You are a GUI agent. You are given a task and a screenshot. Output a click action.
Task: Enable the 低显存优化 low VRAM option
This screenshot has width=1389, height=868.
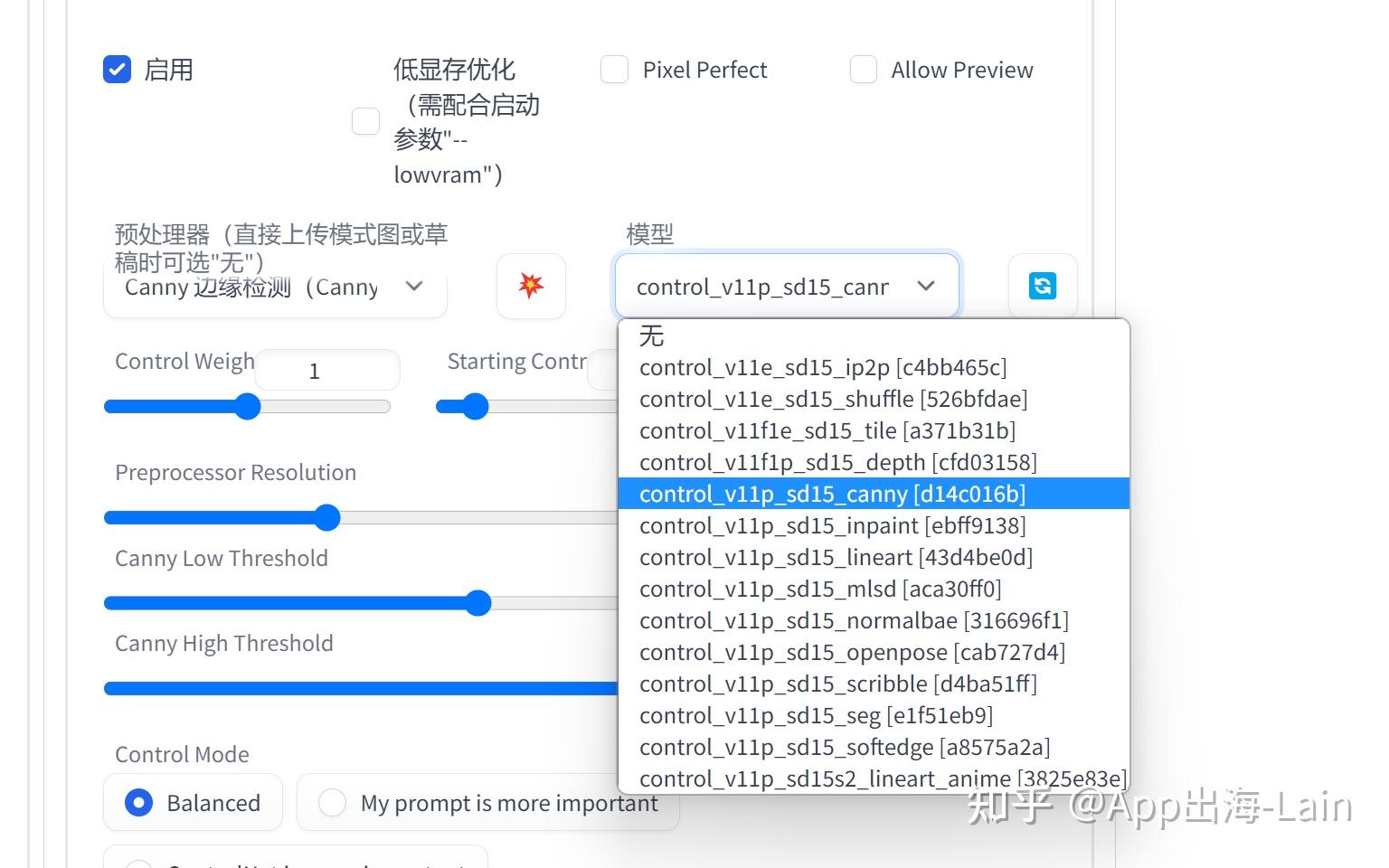pos(365,120)
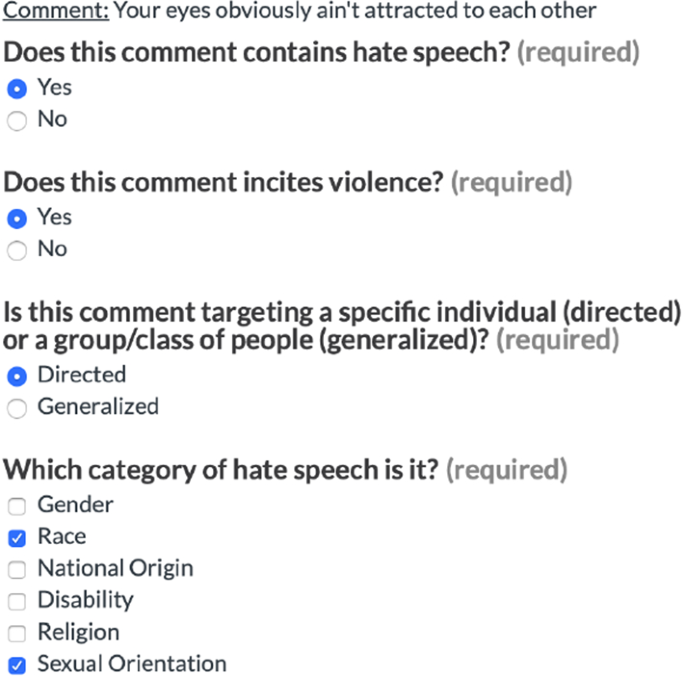Click the comment text about eyes
This screenshot has height=677, width=685.
pos(356,12)
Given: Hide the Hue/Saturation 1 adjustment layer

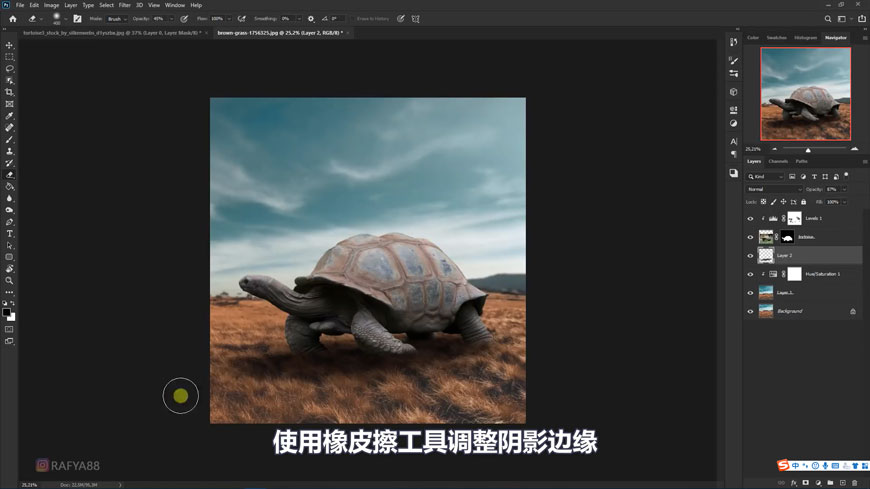Looking at the screenshot, I should tap(750, 274).
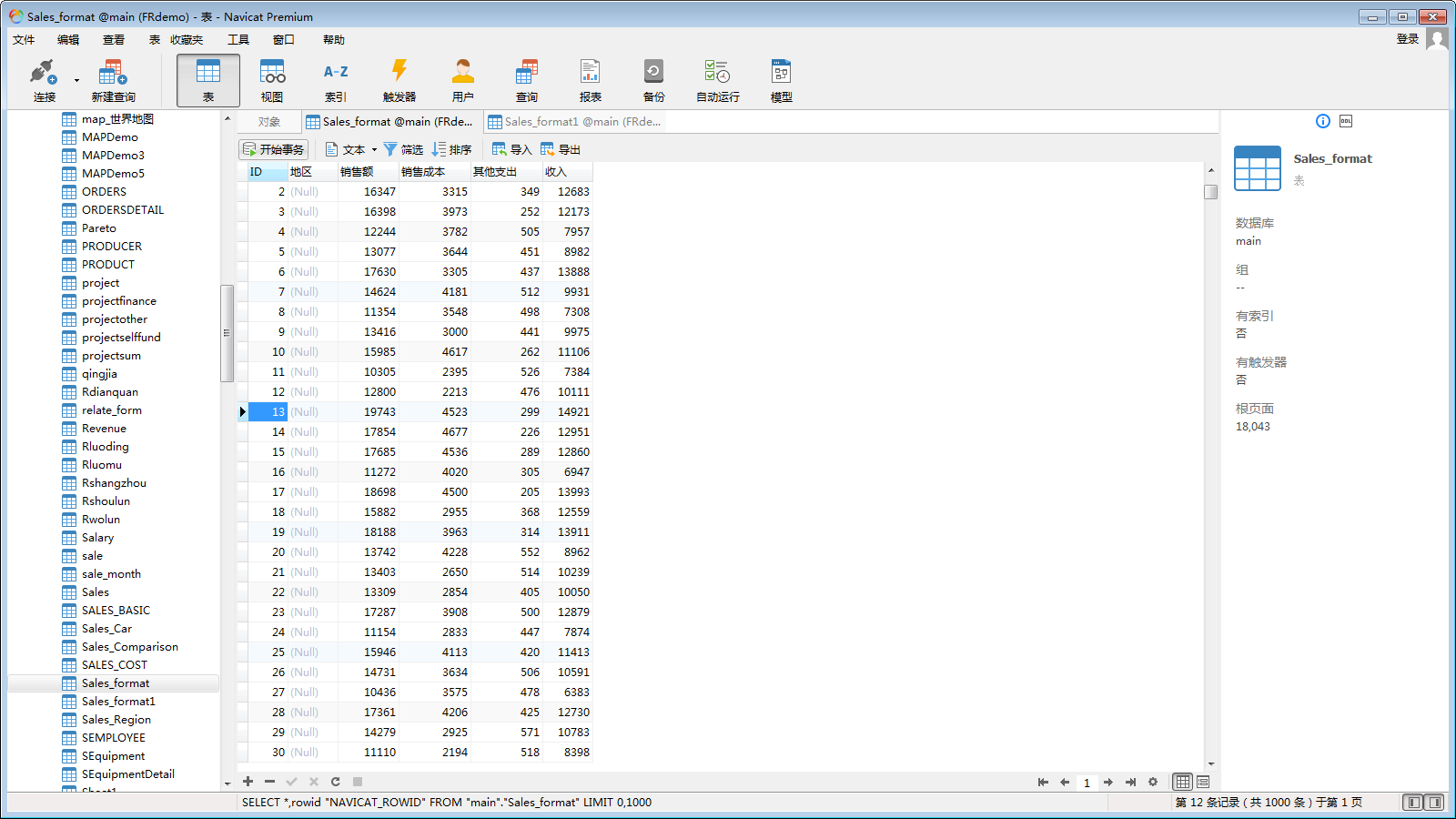Open the 报表 (Report) toolbar icon
The height and width of the screenshot is (819, 1456).
point(590,80)
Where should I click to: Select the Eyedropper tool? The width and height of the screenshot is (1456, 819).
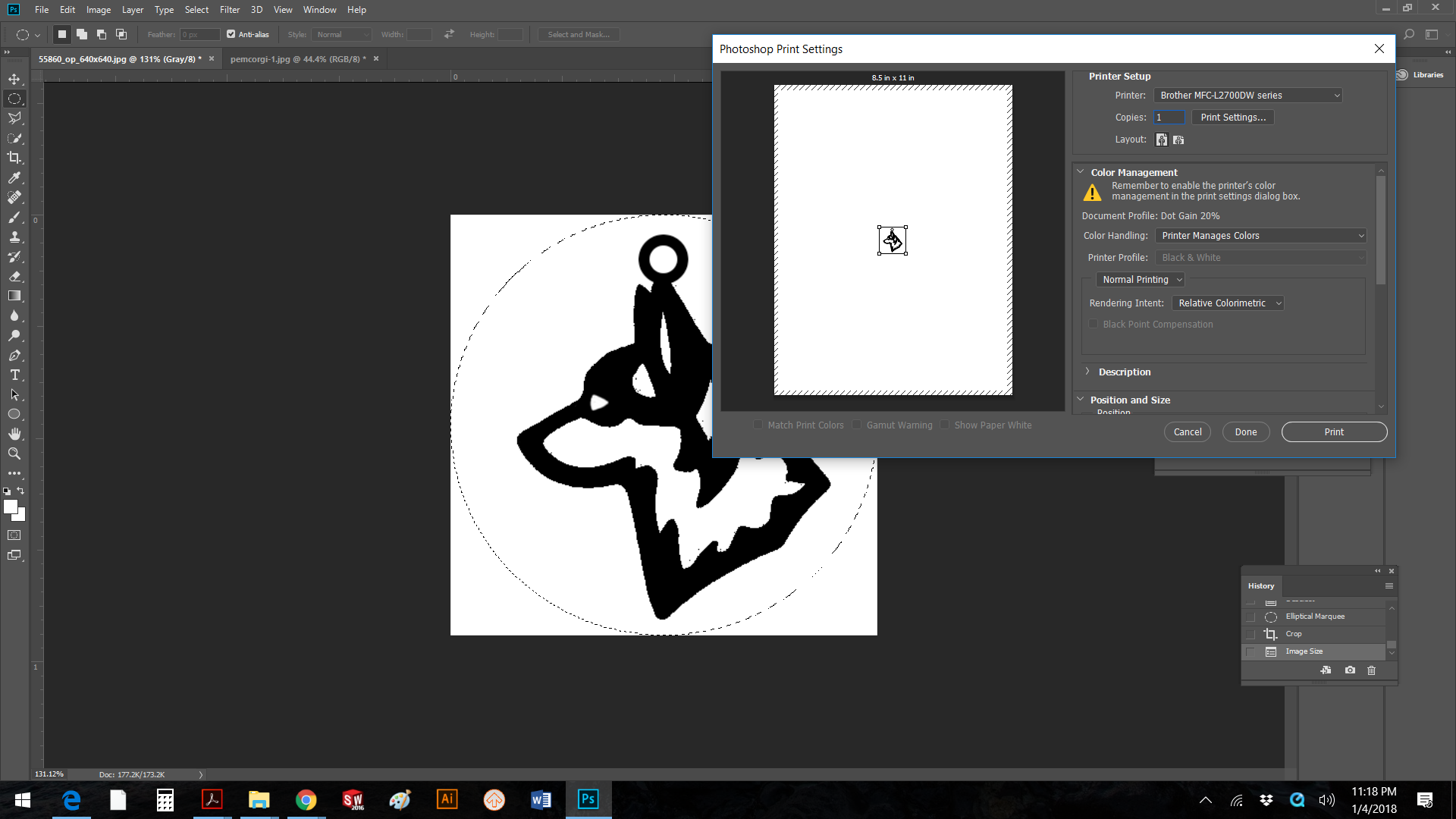tap(14, 177)
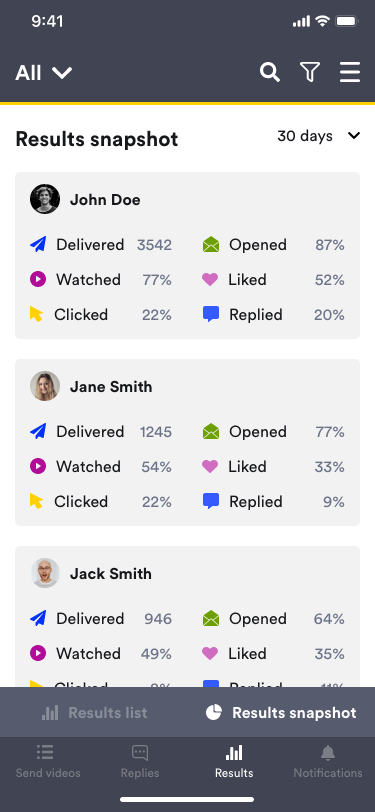The width and height of the screenshot is (375, 812).
Task: Tap the filter funnel icon
Action: click(x=310, y=72)
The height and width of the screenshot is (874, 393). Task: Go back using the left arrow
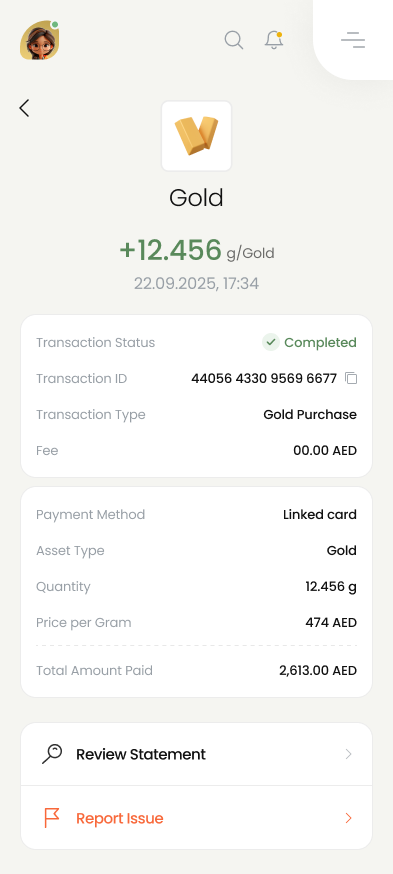24,108
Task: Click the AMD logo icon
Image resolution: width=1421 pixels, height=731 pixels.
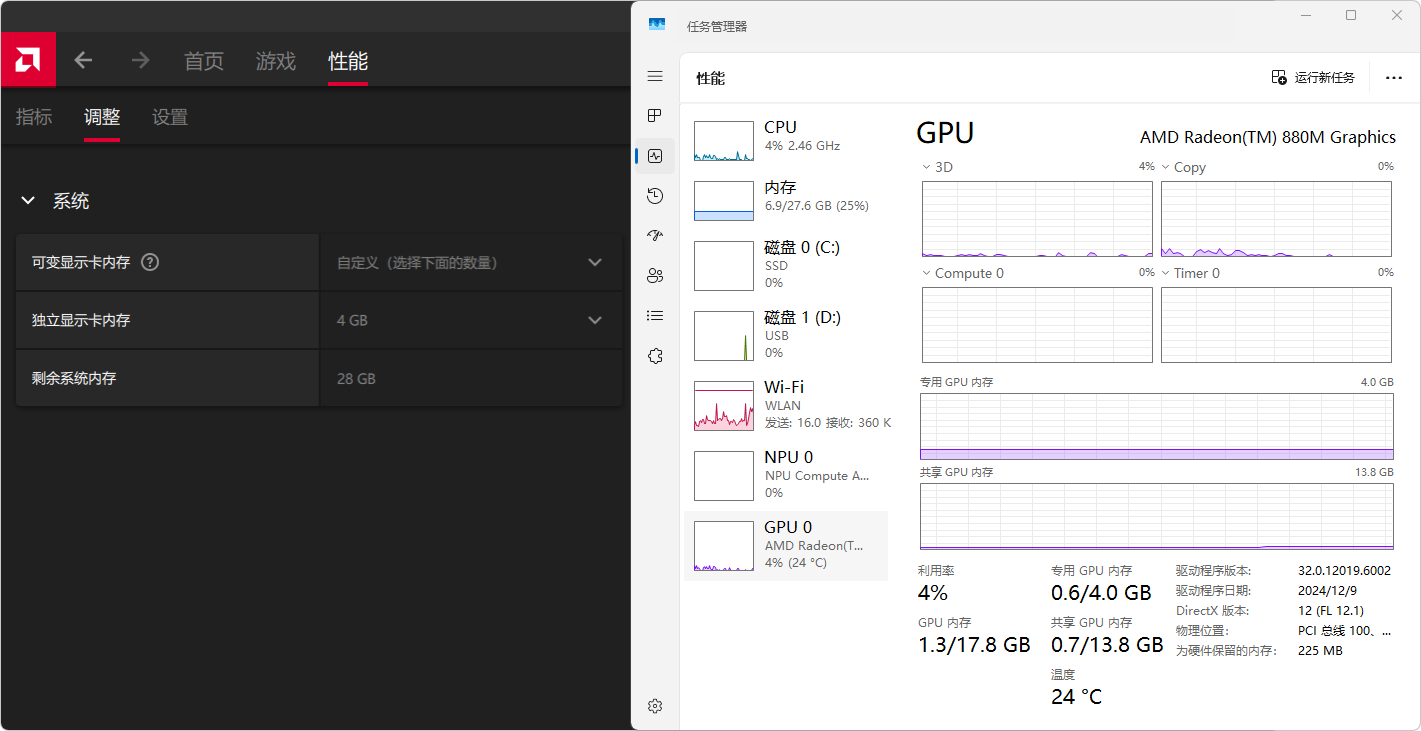Action: (28, 60)
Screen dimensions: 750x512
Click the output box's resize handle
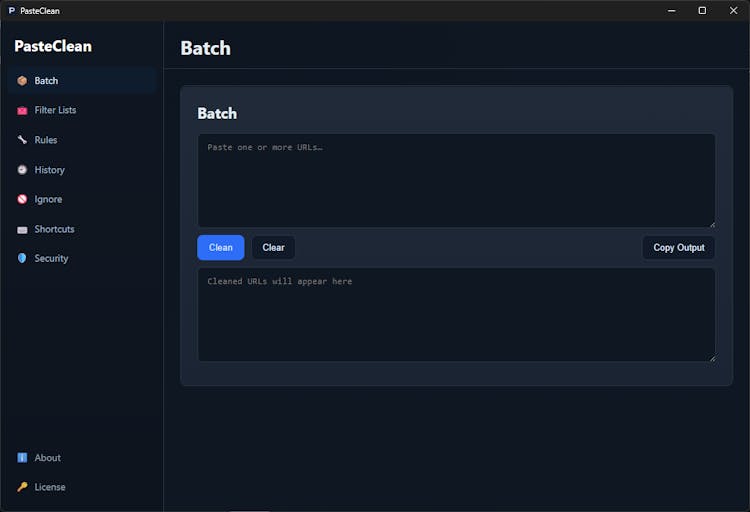(711, 357)
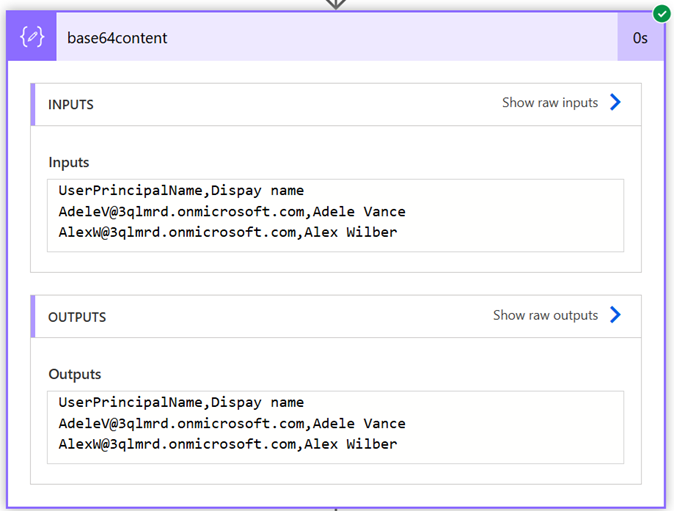Click the Outputs field label
Image resolution: width=674 pixels, height=511 pixels.
[75, 374]
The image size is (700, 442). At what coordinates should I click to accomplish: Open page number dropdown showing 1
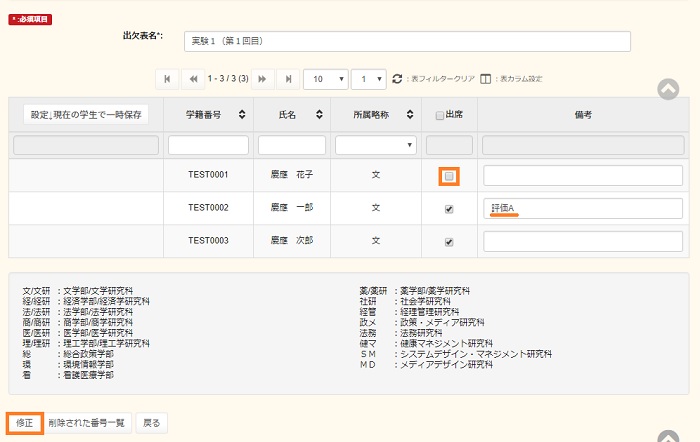(371, 78)
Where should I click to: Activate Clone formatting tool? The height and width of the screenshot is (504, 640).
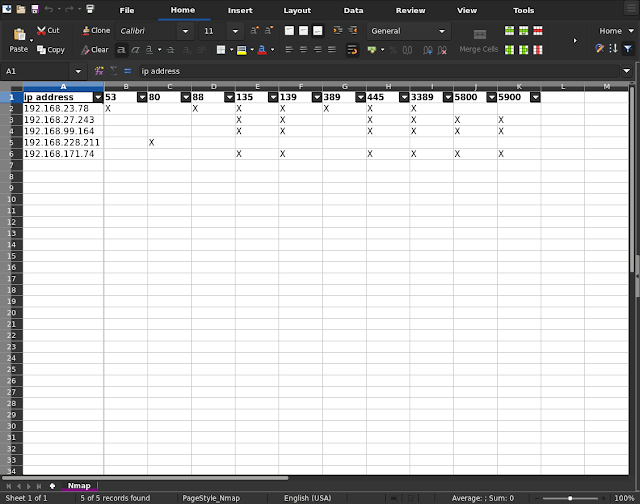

THE PROBLEM ::
Rewrite every line of the items above as a numbered list, skipping blank lines and omitting the pictures.

RESULT BELOW ::
1. You are a GUI agent. You are given a task and a screenshot. Output a click action.
2. Task: Enable the 低显存优化 low VRAM option
3. This screenshot has width=1389, height=868.
4. pos(365,120)
5. Click the comment text about eyes
6. This screenshot has height=677, width=685.
7. pos(356,12)
8. Given: Hide the Hue/Saturation 1 adjustment layer
9. Looking at the screenshot, I should tap(750, 274).
10. Open the 报表 (Report) toolbar icon
11. The height and width of the screenshot is (819, 1456).
12. point(590,80)
13. Where should I click to: Select the Eyedropper tool? The width and height of the screenshot is (1456, 819).
14. tap(14, 177)
15. The width and height of the screenshot is (375, 812).
16. Task: Tap the filter funnel icon
17. Action: click(x=310, y=72)
18. The height and width of the screenshot is (874, 393). Task: Go back using the left arrow
19. 24,108
20. Task: Click the AMD logo icon
21. Image resolution: width=1421 pixels, height=731 pixels.
22. Action: (28, 60)
23. Screen dimensions: 750x512
24. Click the output box's resize handle
25. (711, 357)
26. Click the Outputs field label
27. Image resolution: width=674 pixels, height=511 pixels.
28. [75, 374]
29. The image size is (700, 442). At what coordinates should I click to accomplish: Open page number dropdown showing 1
30. (371, 78)
31. Where should I click to: Activate Clone formatting tool? The height and width of the screenshot is (504, 640).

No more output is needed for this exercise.